Protego emerged from stealth this week, scoring $2 million in seed funding as it targets security efforts in the serverless space.
The Baltimore-based firm is focused on serverless, which is drawing increased interest due to how the model aligns with the agility mantra preached by DevOps. Serverless applications don’t rely on a fixed infrastructure; are designed to activate almost instantly; and can be programmed with a finite lifespan that cuts off all activity once a function is completed.
Hillel Solow, CTO and co-founder of Protego, explained that the agility of serverless is transformational, but needs to be understood in order to be properly secured.
“Serverless is a lot more significant and different than the cloud solutions that came before it,” Solow said. “It misses the mark to treat serverless and serverless security needs by just thinking of them as the container equivalent to VMs [virtual machines].”
Solow laid out three core issues for serverless security: basic observability for what’s happening inside an application; taking that observability to configure the correct security posture for that application; and how that security posture deals with an actual attack.
Protego tackles those issues with a platform that can be continuously updated at a DevOps pace. This includes scanning the serverless infrastructure, which includes the functions, logs, and databases, to minimize the attack surface. It then uses machine-based analysis and deep learning algorithms to build a model of “normal function behavior” so the user knows when an attack is occurring.
The platform also maintains what Solow described as a “minimum effective dose of protection” targeted only where it needs to be in order to keep a low operating overhead. This helps to reduce operational usage costs and not impede the application performance.
“In serverless you need to remain continuously focused on posture,” Solow said. “That means every few hours you need to be re-evaluating that posture.”
Developers On Board
Maintaining this level of agility is one of the biggest challenges faced by organizations dealing with serverless. More traditional VM and container platforms operate in timelines that can allow for a security team to handle updates on a weekly or monthly basis.

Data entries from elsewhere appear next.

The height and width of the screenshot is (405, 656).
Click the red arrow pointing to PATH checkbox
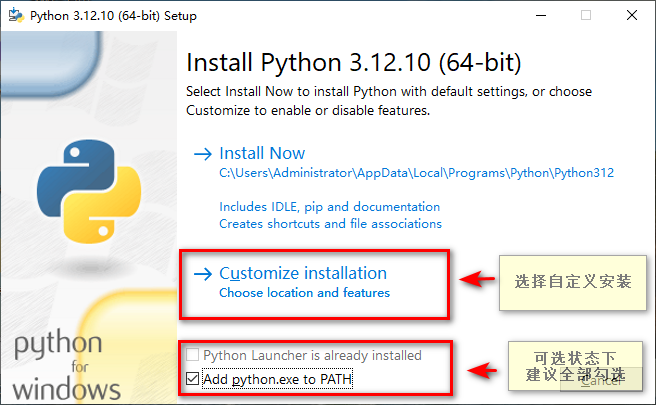[x=482, y=370]
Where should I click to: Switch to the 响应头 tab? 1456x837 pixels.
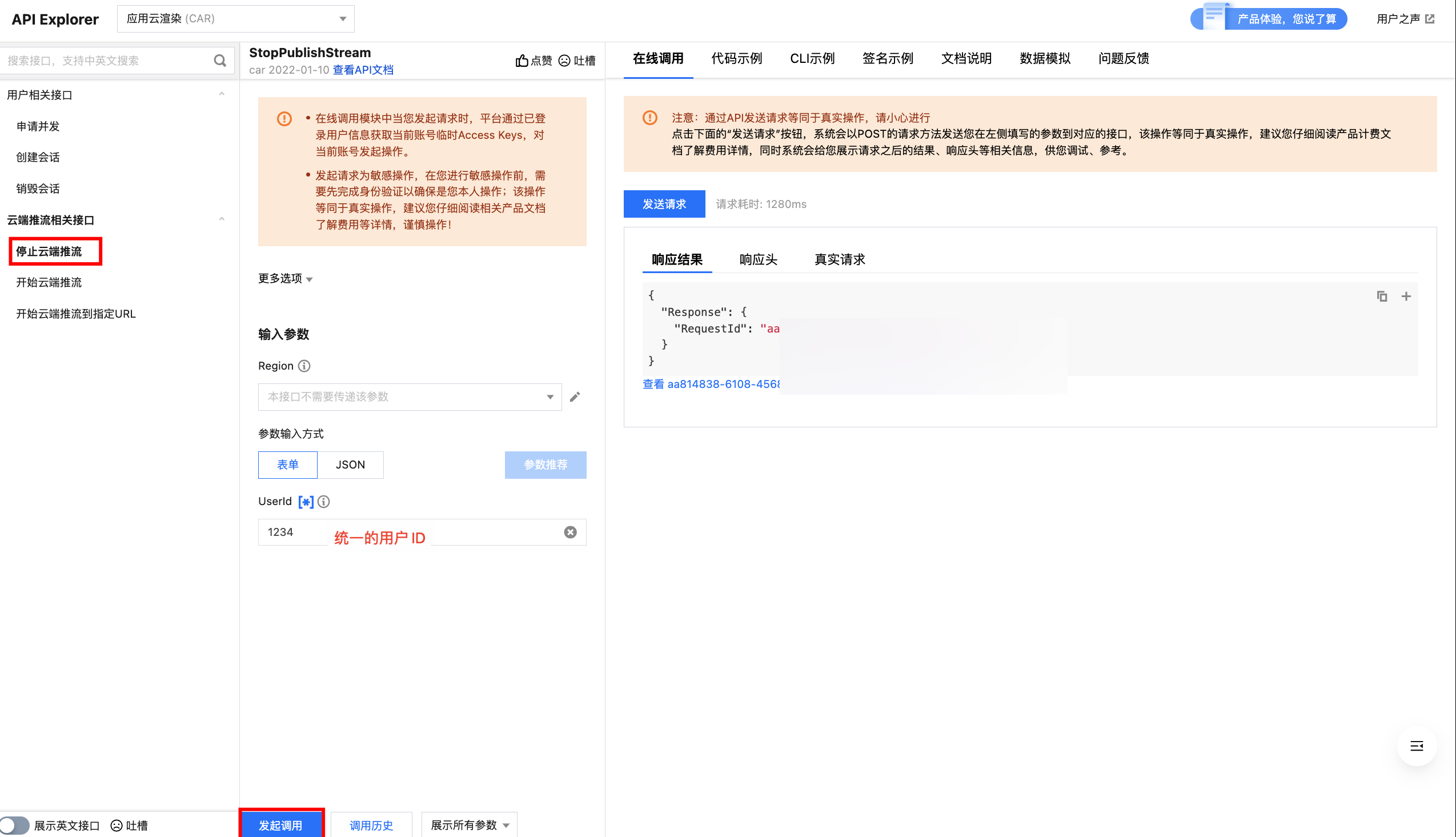pyautogui.click(x=758, y=260)
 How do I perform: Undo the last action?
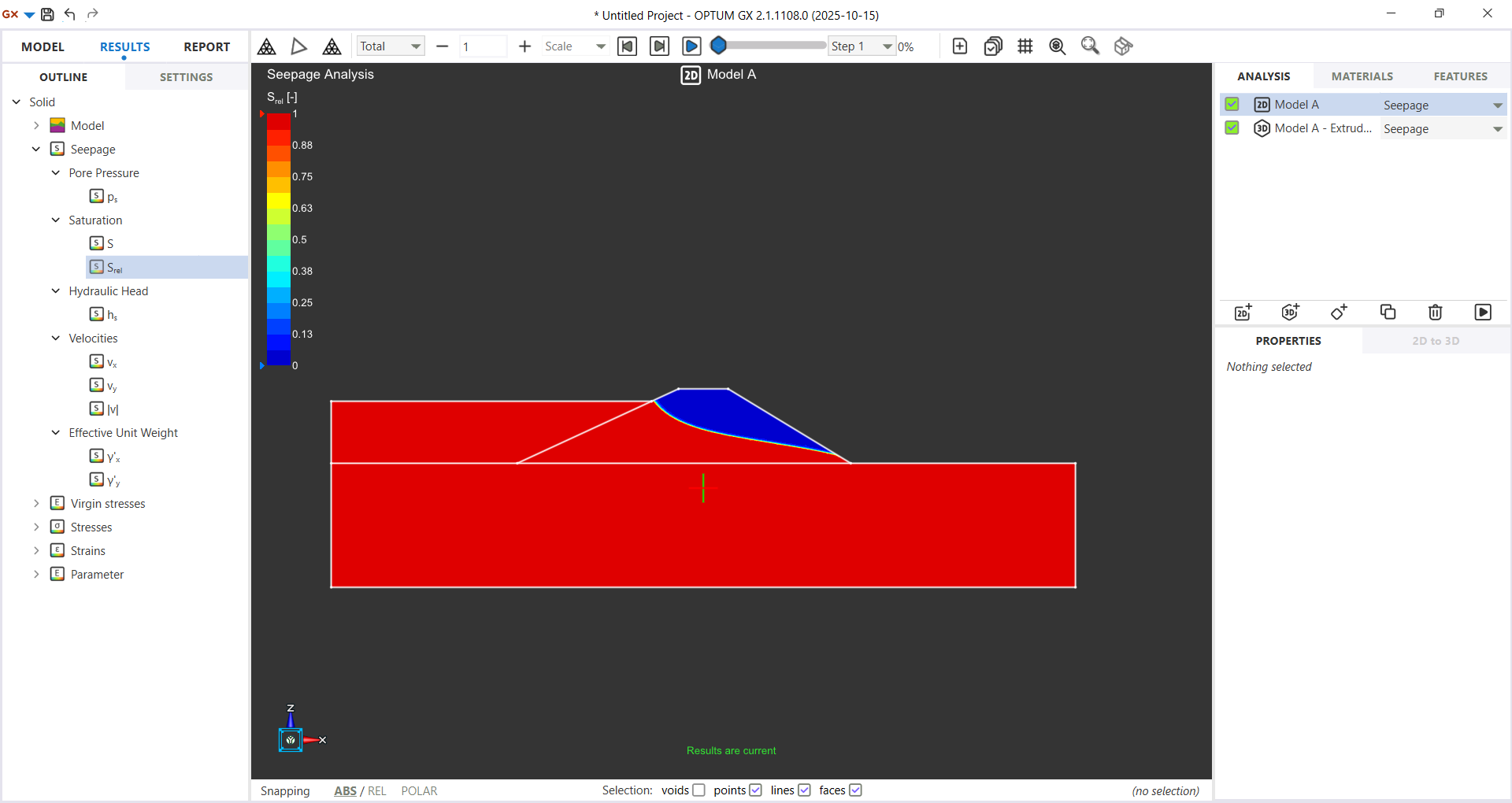(x=70, y=14)
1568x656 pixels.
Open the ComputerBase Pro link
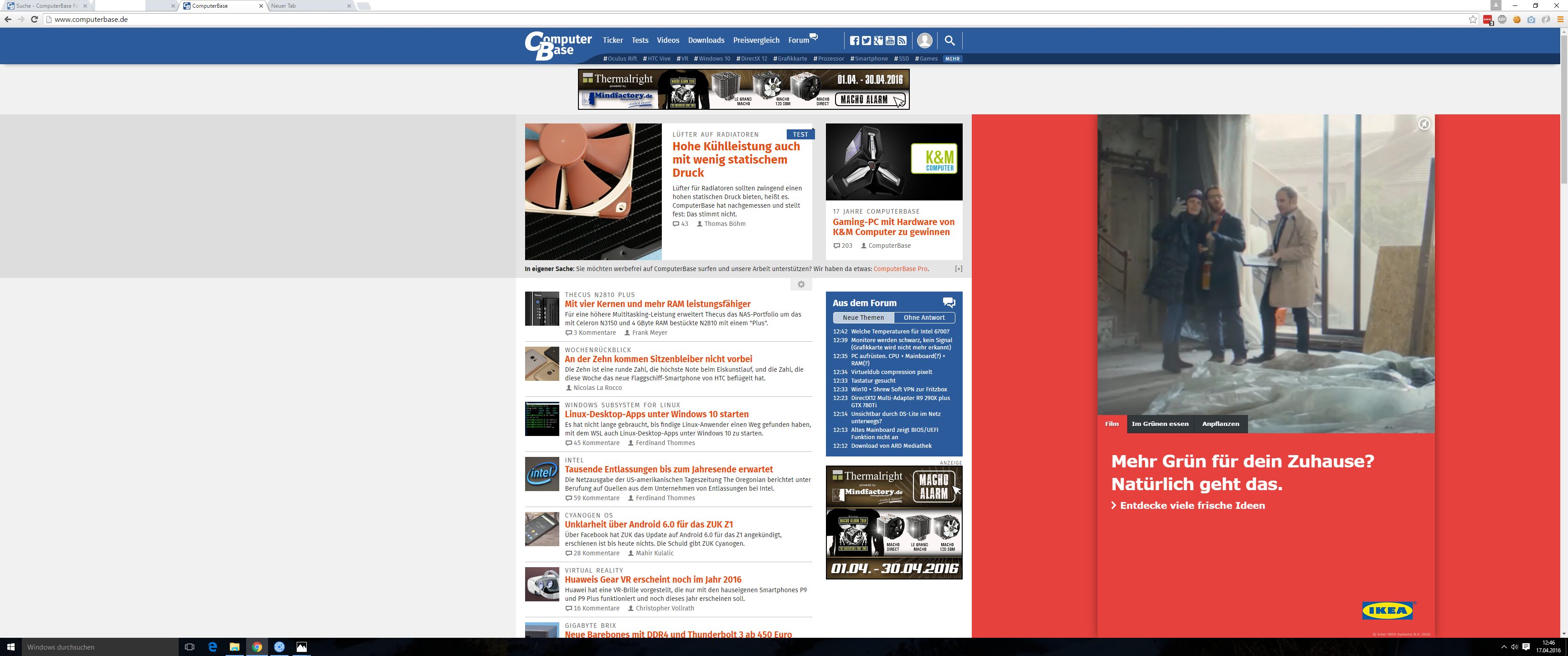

However, Solow noted that the pace of innovation with serverless requires the developers must actually create serverless-based applications to be involved. As an example, he explained that in half of the companies that Protego is working with, developers are crafting security permissions.
“They are becoming part of the process,” Solow said.
That needed shift was echoed by others in the space.
Gadi Naor, CTO at Alcide, said that communication between developers and the security team is critical for serverless. He explained that those developers are on the front lines of what’s happening in these ephemeral applications, and thus in the best position to implement a security plan.
“Developers are the ones that drive innovation,” Naor said. “They see what’s happening and really know what’s needed in terms of security.”
Alcide late last year scored $5.2 million in seed funding, which was led by Intel Capital and Elron.
Nate Taggert, CEO and co-founder at Stackery, reiterated that need to increase cooperation across an organization as it tackles serverless.
“The old model was for an Ops team to have a high level of access to the cloud account and for developers to have limited or no access,” Taggert explained. “That simply doesn’t work well in serverless where developers must frequently provision to the cloud during the development cycle.”
Stackery offers an operational dashboard for organizations looking to tap into serverless. The company last month pocketed $5.5 million in new funding, which pushed its total haul to more than $7.3 million since it was founded in 2016.
Serverless Security Concerns
Serverless security provider PureSec recently noted that 21 percent of open source serverless projects contained at least one critical vulnerability or misconfiguration. The research also found that 6 percent of those projects had application secrets like API keys or credentials available in public code repositories.
Serverless is seen as being potentially more secure than containers or virtual machines (VMs) for a number of reasons. The technology don’t rely on traditional servers and thus the presence of vulnerable binaries is eliminated; denial of service attacks are limited in scope and become billing issues; and serverless immutability eliminates reliance on potentially compromised servers.
However, serverless is generally more difficult to monitor because of the lack of a centralized server. There’s the potential for a larger attack due to the increased flexibility of serverless. And there remain challenges in securing third-party services during transit.
“These architectures complicate security protection strategies because there’s no OS [operating system] or container to instrument,” said Neil MacDonald, a vice president and distinguished analyst at Gartner, in a recent report. “In most cases, these services are used in conjunction with VM- and container-based architectures, so a traditional (cloud workload protection platform) provides partial protection.”
Protego’s Solow said he sees the company as being a compliment to the embedded security efforts offered by the large cloud providers.
“We worry more about the pure-play providers since those with a broader focus can overlook some of gaps that make serverless different from other cloud platforms,” Solow said.